While raising little kids, I often got so caught up in the day-to-day tasks that I had a a harder time thinking about traditions, fun outings, vacations, and special events. I handled birthday parties, playdates with friends, and outings during the month, and thankfully Mark enjoyed everything else. Our main goal was for our kids to have a balance of rhythm, routine, and fun so that they experienced both stability and special things to look forward to.
Now that we have older kids, our traditions have changed, as not all of our kids come to every single holiday. We allow them freedom to start their own family, as the Bible instructs, instead of forcing them to conform to our nuclear family. We always leave the invitation open for our kids to join us, but never have the expectation that they will want to celebrate in the same way we do.
This season of life tests how well we did at building a relationship with our kids in the earlier years. If it was all about the extremes of constant discipline or letting them raise themselves, then a relationship may not have been nurtured in a healthy way.
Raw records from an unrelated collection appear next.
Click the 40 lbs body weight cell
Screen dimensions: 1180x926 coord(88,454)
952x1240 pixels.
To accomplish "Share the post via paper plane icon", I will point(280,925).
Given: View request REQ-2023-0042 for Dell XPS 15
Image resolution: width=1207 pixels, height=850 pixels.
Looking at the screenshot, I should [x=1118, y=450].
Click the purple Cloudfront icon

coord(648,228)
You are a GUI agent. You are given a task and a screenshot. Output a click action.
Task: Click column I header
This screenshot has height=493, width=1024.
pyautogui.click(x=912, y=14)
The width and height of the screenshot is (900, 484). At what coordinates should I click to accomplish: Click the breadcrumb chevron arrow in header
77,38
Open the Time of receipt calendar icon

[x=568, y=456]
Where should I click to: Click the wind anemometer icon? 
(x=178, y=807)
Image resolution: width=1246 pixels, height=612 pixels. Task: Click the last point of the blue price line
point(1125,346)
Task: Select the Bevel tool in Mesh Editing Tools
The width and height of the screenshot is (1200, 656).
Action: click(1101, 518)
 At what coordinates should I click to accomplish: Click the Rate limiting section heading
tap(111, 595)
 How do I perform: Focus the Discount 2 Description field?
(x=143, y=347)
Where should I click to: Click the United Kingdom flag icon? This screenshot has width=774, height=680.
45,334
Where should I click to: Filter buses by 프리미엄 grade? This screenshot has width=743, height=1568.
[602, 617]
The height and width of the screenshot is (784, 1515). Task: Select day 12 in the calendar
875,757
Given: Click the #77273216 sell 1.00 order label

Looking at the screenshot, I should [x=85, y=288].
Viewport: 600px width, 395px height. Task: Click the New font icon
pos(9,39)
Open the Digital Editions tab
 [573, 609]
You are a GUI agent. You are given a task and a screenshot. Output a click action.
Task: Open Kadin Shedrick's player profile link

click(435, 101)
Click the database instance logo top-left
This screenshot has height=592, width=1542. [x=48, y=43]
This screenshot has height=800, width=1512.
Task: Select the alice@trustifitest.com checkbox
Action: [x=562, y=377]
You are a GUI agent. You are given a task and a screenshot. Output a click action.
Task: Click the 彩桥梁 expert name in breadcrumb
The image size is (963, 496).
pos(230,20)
Don’t get me wrong, our kids need training and discipline as they’re growing up, but it should always build trust and a deeper relationship.
It’s like a bank account, as we put in deposits of encouragement, trust, love, empathy, and being present then when we need to make withdrawals it won’t bankrupt the relational account. Think and pray about what kind of relationship you are building with your child and center it around joy! Brain science has shown that when we form joy bonds and attachment with our kids, they will be more emotionally and relationally healthy adults.
In terms of weekly rhythm, the idea of Sabbath is something we unfortunately didn’t practice regularly until more recent years. God made us with internal rhythms of 6 days of work and 1 day of rest, just as He did when He made us. The Sabbath provides a day to slow down, reflect, spend quality time as a family, and evaluate how to spend the next week.
We find that our family is most healthy when we give God our time each day in prayer and reading the Word, spending a day resting in Him each week, and plan fun activities that honor Him above and beyond our normal routines.
How is your Sabbath time as a family? Ask God to help you set aside that time so you have strength for the rest of the week.